DOUBTLESS it has seemed to many of those who have read the preceding chapter that its most characteristic feature is one glaring omission. Where is the hero of the whole piece? Where is the self that perceives sensations, has memories, pictures ideal scenes, distinguishes between material and formal elements, and bustles about upon the stage before which the curtain has been raised? To deny the existence of this self, and to deny that it is immediately perceived to busy itself in divers ways seems little short of madness. Do we not say: I see, I hear, I touch, I taste, I smell, I think, I feel, I will? A sensation is always experienced by some one; a thought is thought by some one; an emotion does not float about unattached, like a storm-tossed bit of seaweed, or a dry leaf riding on the wind. It is useless to try to persuade the plain man that he is not conscious of himself as well as of other things, and that he does not do and suffer. As well try to persuade him that he has no consciousness at all.

But it is a misconception of what has been said in the preceding chapter to suppose that it denies these experiences upon which the plain man so stoutly insists, and which certainly no one has a right to overlook. We are conscious of self, and we do have experiences that we call knowing, feeling, willing, comparing, etc. In the last chapter, however, we were not concerned with complex experiences as complexes, but were endeavoring to fix certain broad distinctions which mark the elements of which these are composed. We were concerned with the elements of consciousness merely, and can be accused of an oversight only if it can be shown that in our complex experiences there is present something that cannot be made to fall within any of the classes there recognized; something so different that it must stand alone and as contrasted with all else. That the experiences adduced above contain such an element cannot be satisfactorily established by accepting

the testimony of the plain man, who knows little, as we have seen, of the separate elements which enter into his experience, and is capable of giving very foolish answers when he is asked to indicate them; and it is equally clear that even the psychologist cannot depend upon so coarse an instrument as direct introspection in the ultimate analysis of mental complexes, and has no right to say offhand just what elements they do or do not contain.

Hence, it is no refutation of the preceding account of the content of consciousness merely to adduce the experience which we call the consciousness of self, and to point to the fact of knowledge. He who accepts that account will maintain that these things are complexes, which may be resolved into the elements he has recognized, and which can only be clearly understood when they are seen to be capable of such an analysis. He will insist that he is not denying the experiences at all, but is merely showing what they really are, and is clearing away needless obscurity and misconception. It is, of course, possible to hold that his analysis is an unsatisfactory one. But one who takes this position should not content himself with baldly stating that fact; he should prove it by showing that it does not satisfactorily adjust itself to our knowledge as a whole; and he should likewise show that what he has to offer in place of it does not contain what is incomprehensible and self-contradictory. It is of importance to remark that both parties to the dispute accept such experiences as the consciousness of self and the knowledge of things. The only question at issue is: How are such experiences to be analyzed, or are they to be analyzed at all?

Work to complete: Extend the passage on the consciousness of self, picking up right after its final sentence.

Available data:
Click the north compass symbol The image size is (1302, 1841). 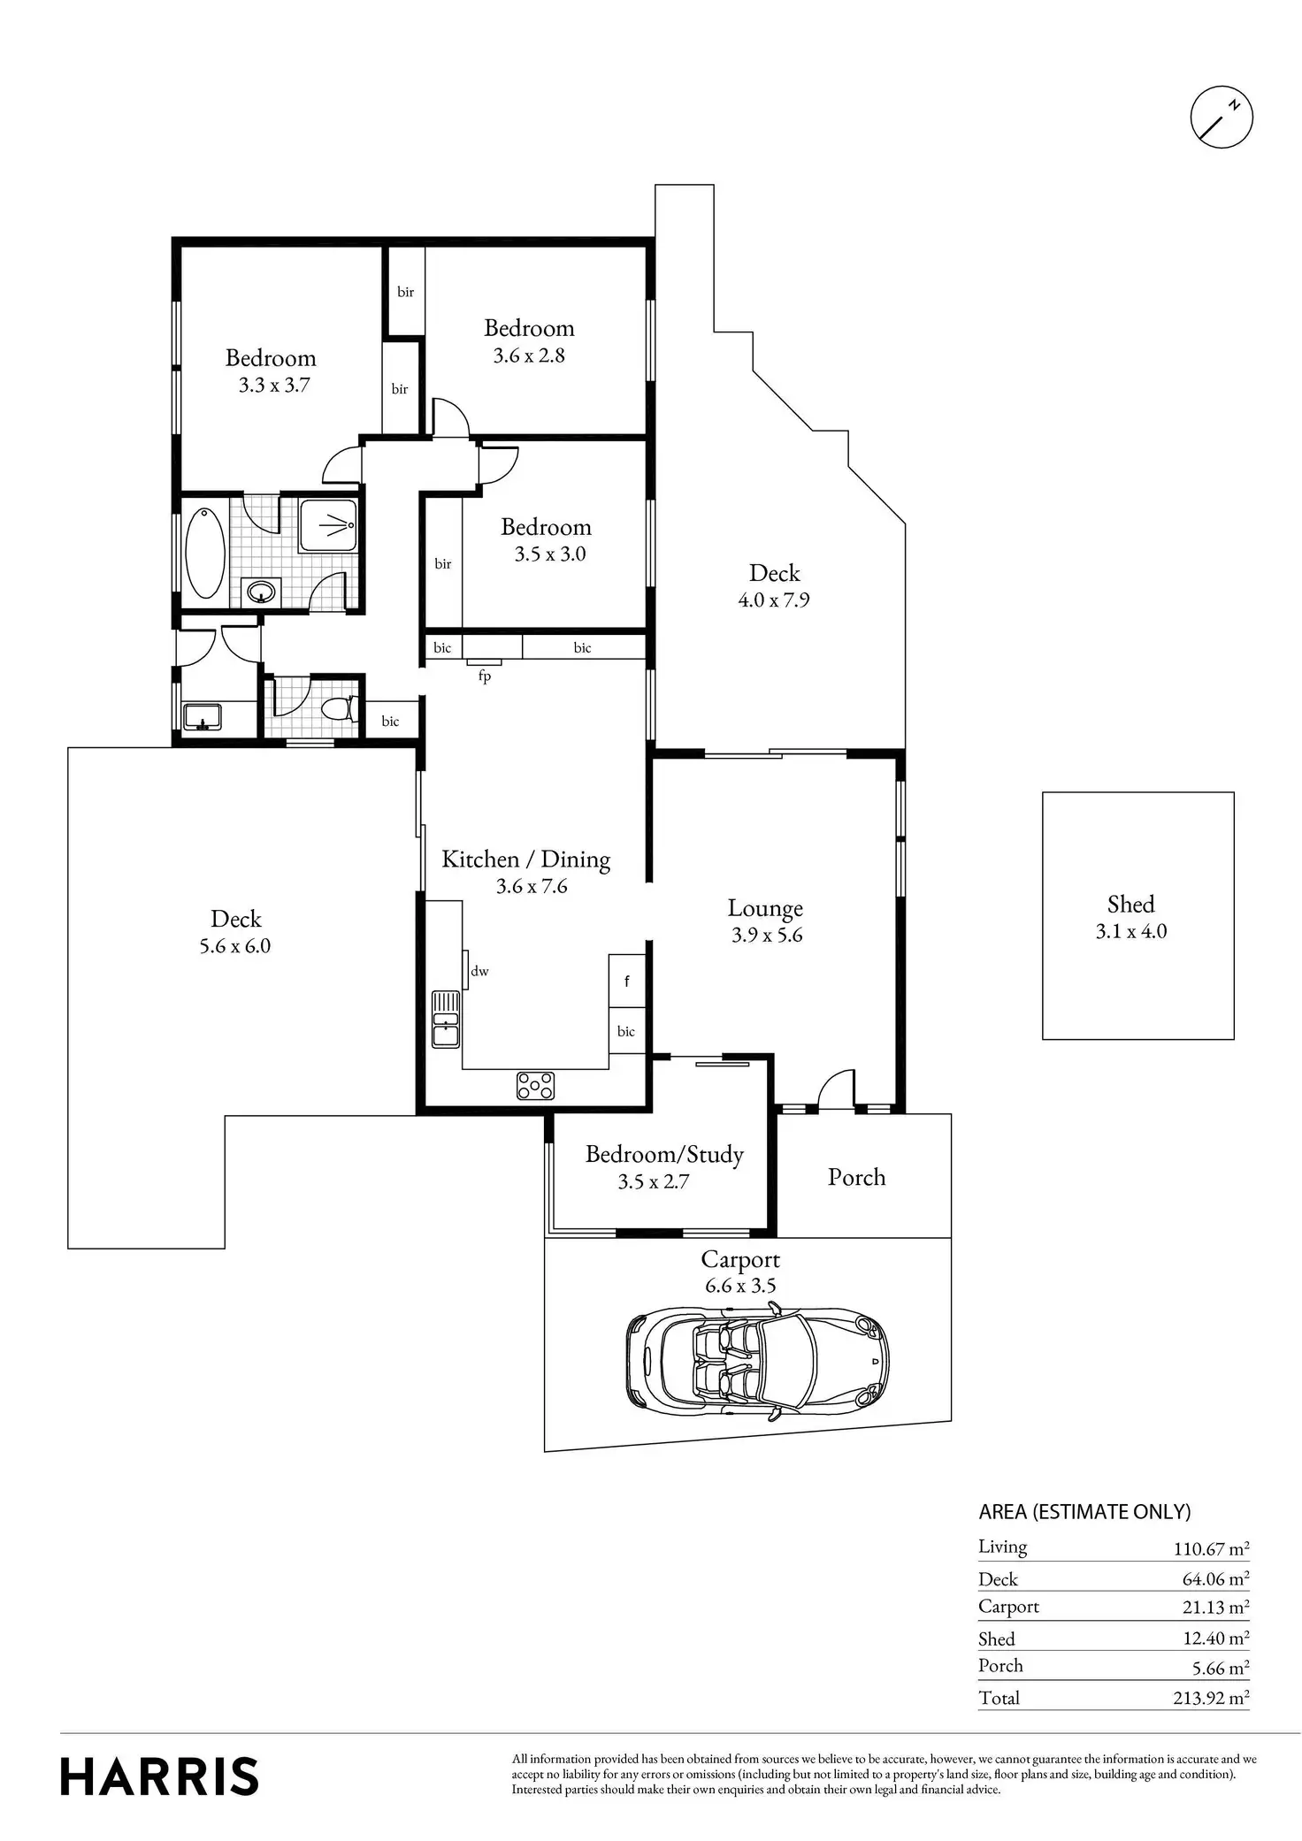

Expected answer:
Those who hold that in addition to the elements which have above been recognized as constituting the content of consciousness, there must also be recognized a self or knower, which cannot be resolved into a number of such elements, but must be regarded as something of a quite different kind, lay emphasis upon such expressions as I see, I hear, I think, and the experiences which they call up. A sight cannot see itself, they insist, nor can a sound hear itself. Thought without a thinker is something incomprehensible. Are we, they ask, to regard it as without significance that we speak of "bringing objects within the focus of attention," "directing" the attention to this or that, or "holding" something before the attention? Do we not in the use of such phrases plainly indicate that there is a something which is busying itself about the objects,

turning, in a certain sense of that word, toward them or from them, summoning them before it or dismissing them as no longer of interest? Such phrases have been freely used in the preceding pages, and it may be asked with what right this has been done, when it is denied that there exists anything that either "brings" objects before it or "directs" attention to them.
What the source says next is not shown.